Since we want the functions ${\epsilon }_1(x,y)$ and ${\epsilon }_2(x,y)$ to have the required properties for differentiability, we can define them as the difference between each partial derivative and its corresponding constant. So, we have: $${\epsilon }_1(x,y)=\frac{\partial f}{\partial x}-1$$ $${\epsilon }_2(x,y)=\frac{\partial f}{\partial y}-1$$ By substituting the partial derivatives we found earlier: $${\epsilon }_1(x,y)=1-1=0$$ $${\epsilon }_2(x,y)=1-1=0$$

Prove that the limit of the functions ${\epsilon }_1(x,y)$ and ${\epsilon }_2(x,y)$ exists as $(x,y)\to (0,0)$.

Since both functions ${\epsilon }_1(x,y)$ and ${\epsilon }_2(x,y)$ are equal to 0, it is clear that their limit as $(x,y)\to (0,0)$ exists and is equal to 0. So the limits are: $$\underset{(x,y)\to (0,0)}{lim}{\epsilon }_1(x,y)=0$$ $$\underset{(x,y)\to (0,0)}{lim}{\epsilon }_2(x,y)=0$$ Since both limits exist, we have proved that the function $f(x,y)=x+y$ is differentiable at $(0,0)$ with functions ${\epsilon }_1(x,y)$ and ${\epsilon }_2(x,y)$ having the required properties.

Key concepts

Partial Derivatives

When studying functions in multivariable calculus, partial derivatives are essential for understanding how functions change in different directions. The partial derivative of a function of several variables is its derivative with respect to one of those variables, with all other variables held constant.

For instance, in the function f(x, y) = x + y, the partial derivative with respect to x can be found by treating y as a constant and differentiating with respect to x. The resulting value tells us how the function f changes as x alone changes, which for our simple function is always a constant rate of 1. This concept becomes more interesting and complex with more intricate functions.

Understanding partial derivatives helps students analyze functions in various dimensions and grasps the fundamental notions of rate of change and slope in multivariable functions.

Multivariable Calculus

In multivariable calculus, functions involve more than one variable and can describe more complex phenomena than single-variable functions.

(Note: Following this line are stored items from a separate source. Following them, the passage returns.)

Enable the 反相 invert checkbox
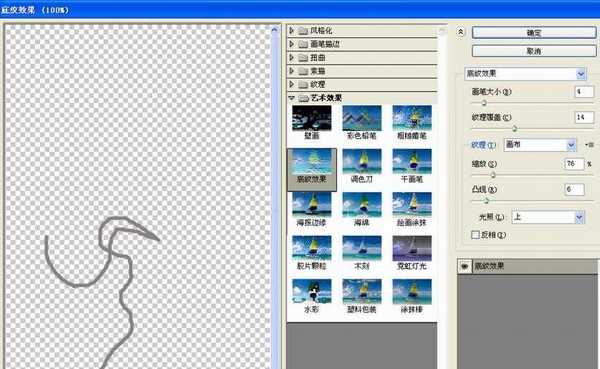The width and height of the screenshot is (600, 369). [x=475, y=235]
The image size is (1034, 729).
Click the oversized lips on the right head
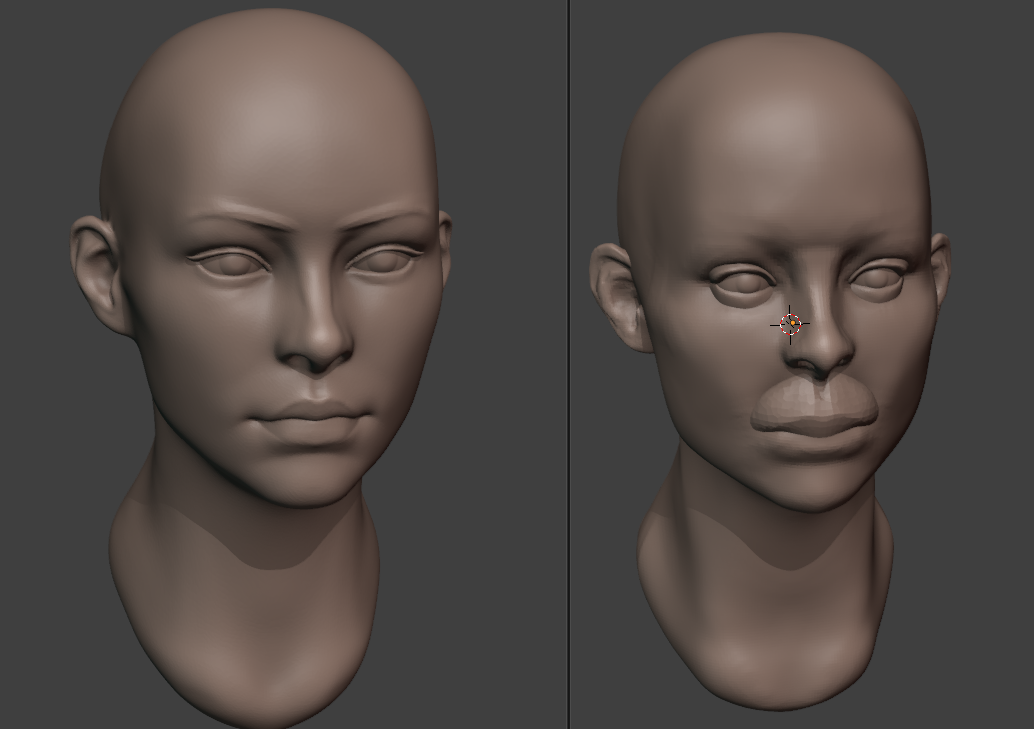point(814,410)
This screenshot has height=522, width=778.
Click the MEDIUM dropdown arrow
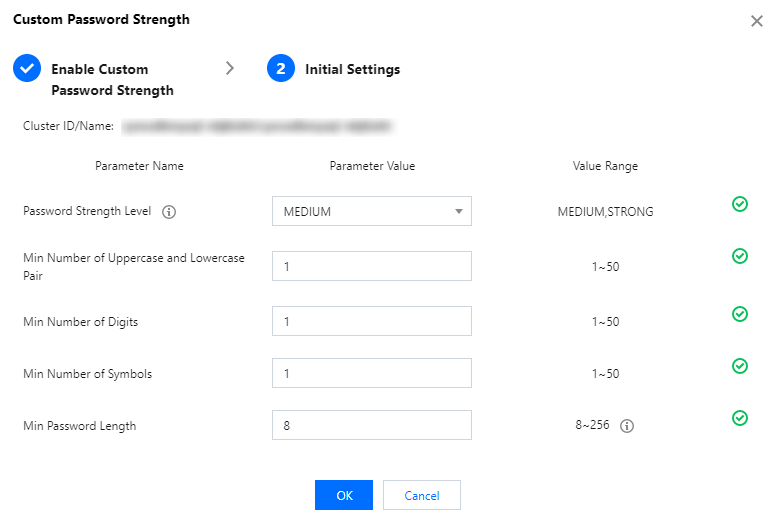pos(459,212)
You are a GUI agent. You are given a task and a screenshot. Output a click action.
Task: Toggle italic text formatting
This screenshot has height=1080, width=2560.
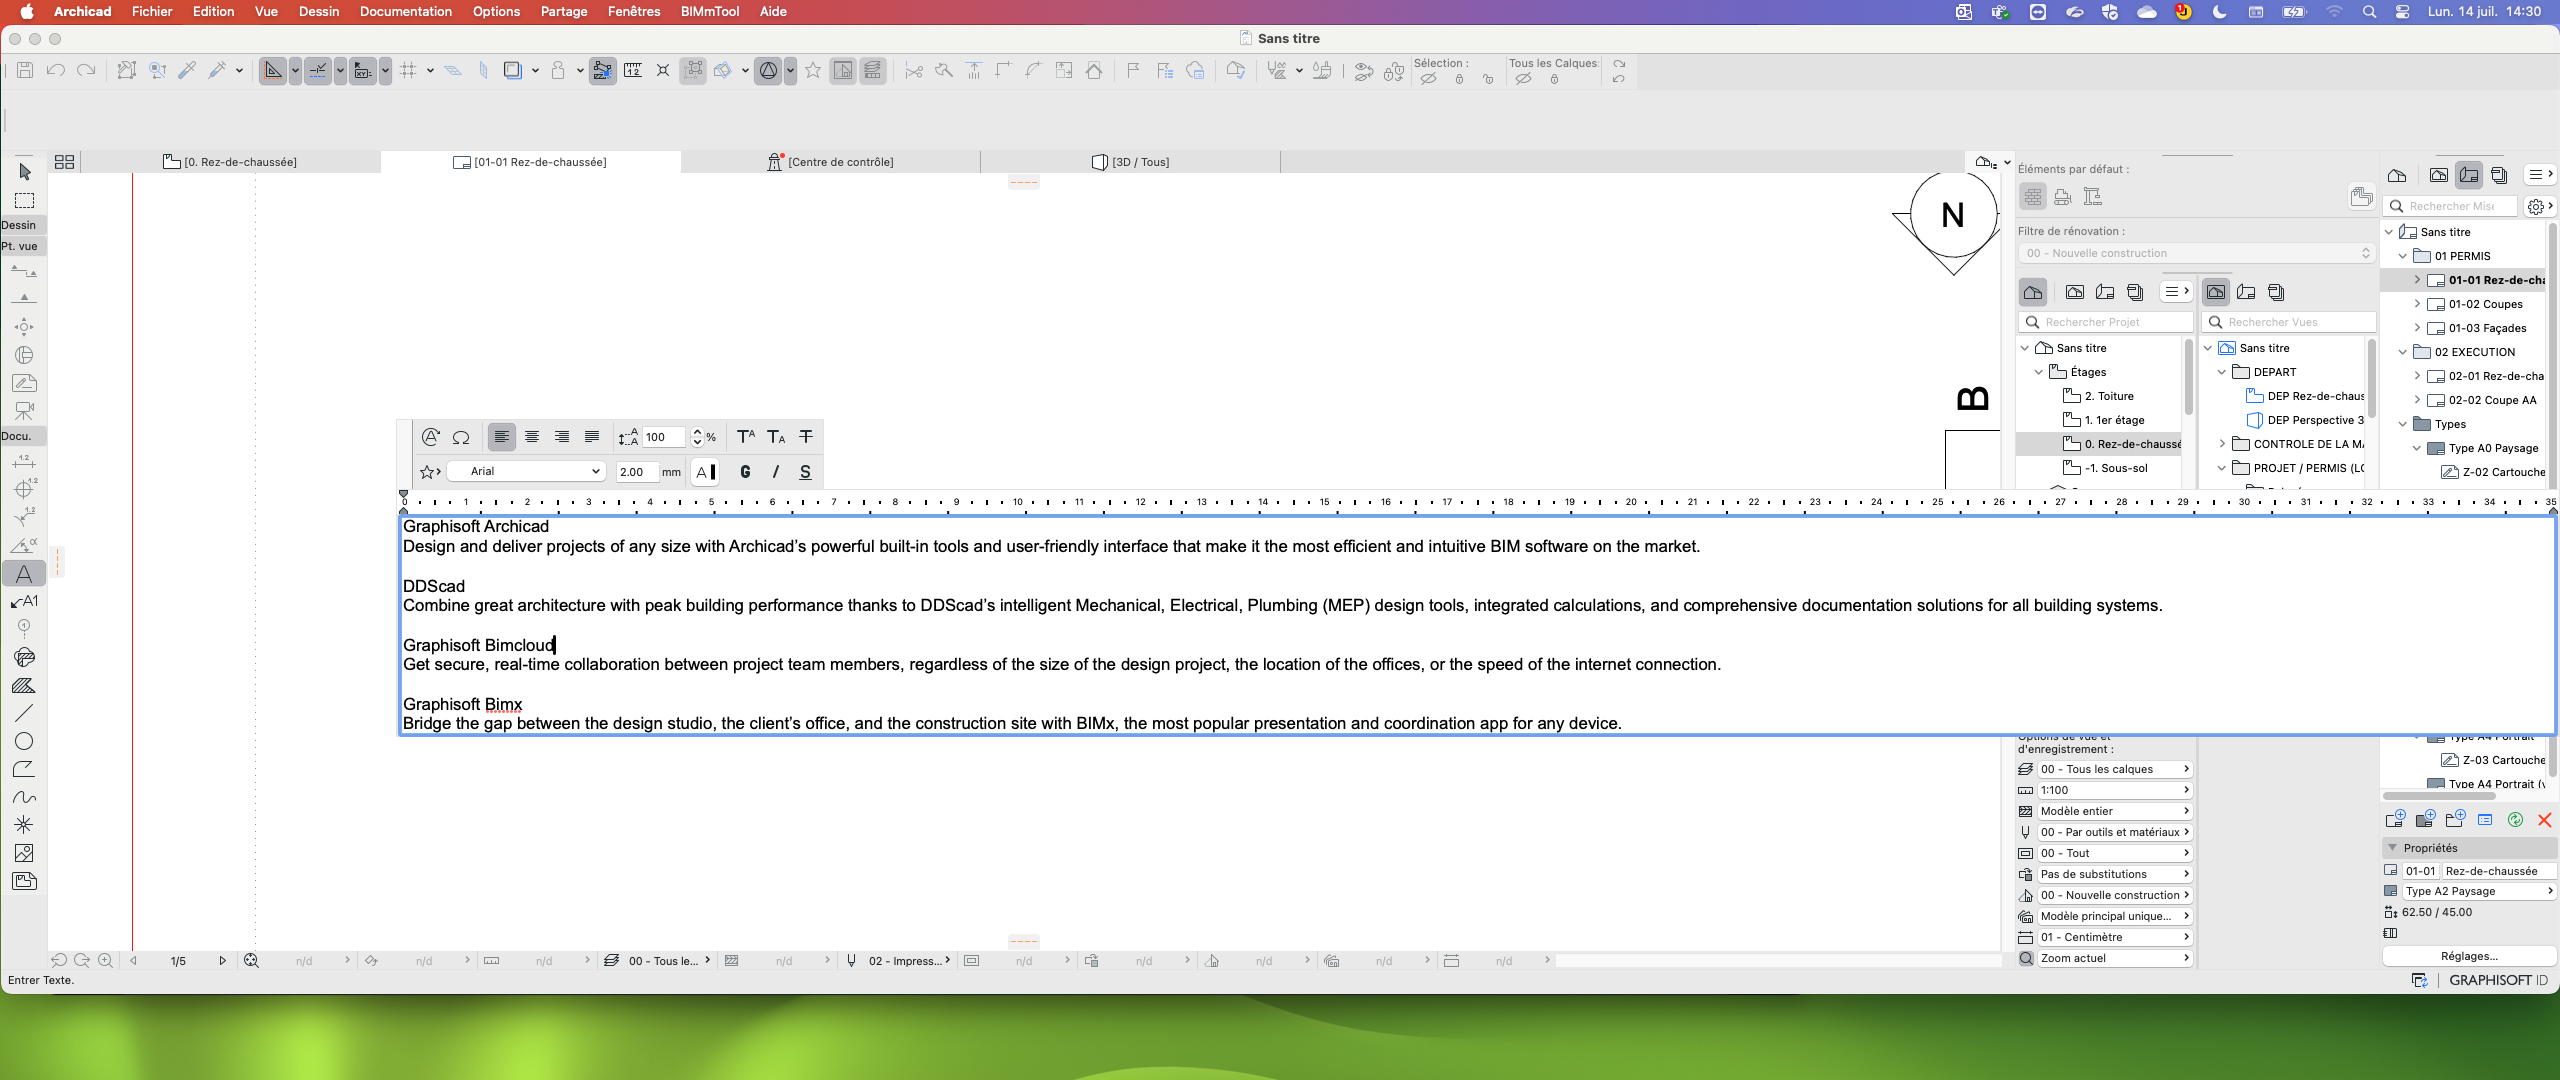tap(775, 472)
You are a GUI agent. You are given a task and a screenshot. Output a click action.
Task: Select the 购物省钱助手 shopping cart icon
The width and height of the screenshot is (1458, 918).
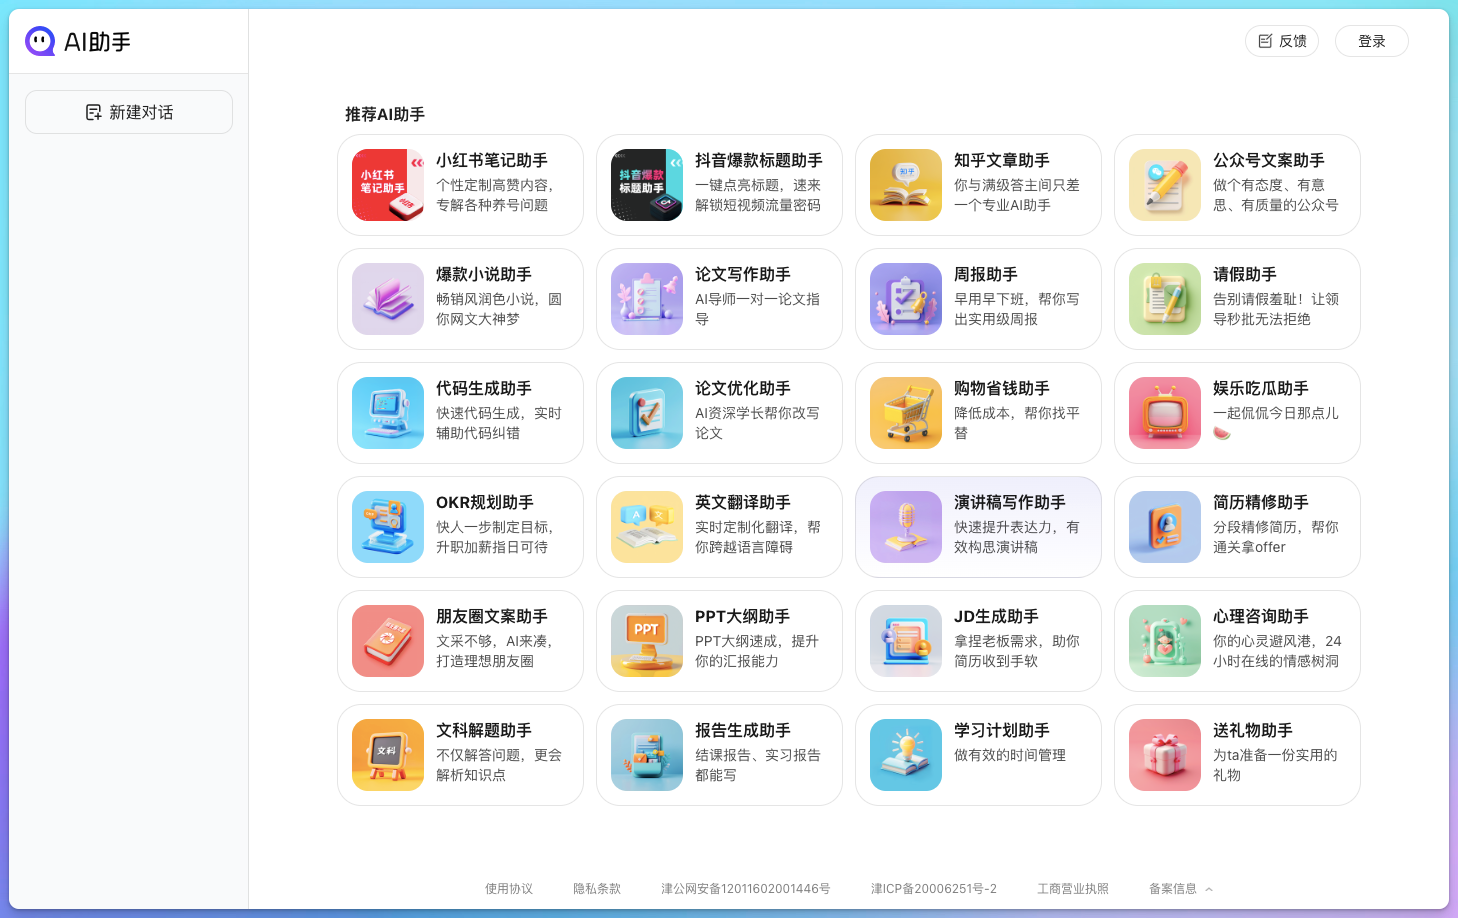[x=905, y=413]
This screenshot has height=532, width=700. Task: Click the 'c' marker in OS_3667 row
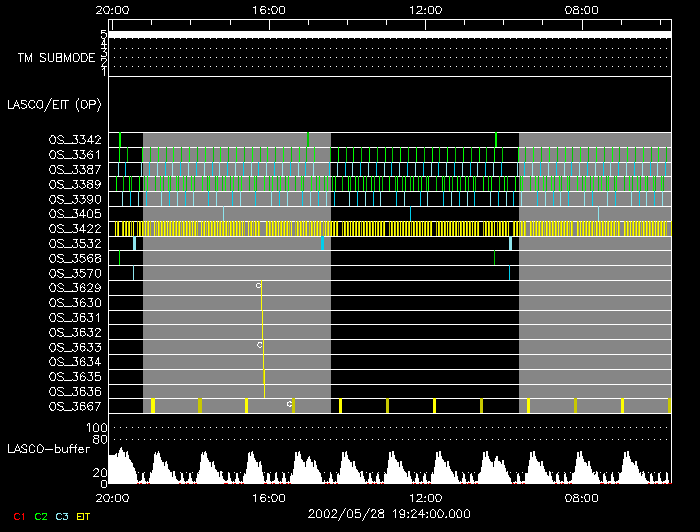(289, 403)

The concept of differentiability in multivariable calculus extends the idea of a tangent line to higher dimensions, describing a plane or hyperplane which 'touches' the surface at a point.

The function's differentiability at a point, like (0,0) in our exercise with f(x, y) = x + y, indicates that the function behaves similarly to a plane at that point, which implies smoothness and the possibility to do linear approximations. In practical terms, this concept is widely applied in maximizing profits in business, aerospace engineering, and even in machine learning algorithms.

Limit of a Function

The concept of the limit of a function is foundational in calculus. For single-variable functions, the limit describes the behavior of the function as the variable approaches a certain value. In multivariable calculus, the limit takes on new complexity, dealing with how the function behaves as multiple variables approach a particular point.

In our given function f(x, y), analyzing the limit involves examining the values of f(x, y) as (x, y) gets arbitrarily close to (0,0). The fact that the limit of the functions ${\epsilon }_1(x,y)$ and ${\epsilon }_2(x,y)$ is zero as $x,y$ approaches $0,0$ establishes the differentiability at that point. Thus, understanding limits is crucial for studying continuous behavior and the existence of derivatives in higher dimensions.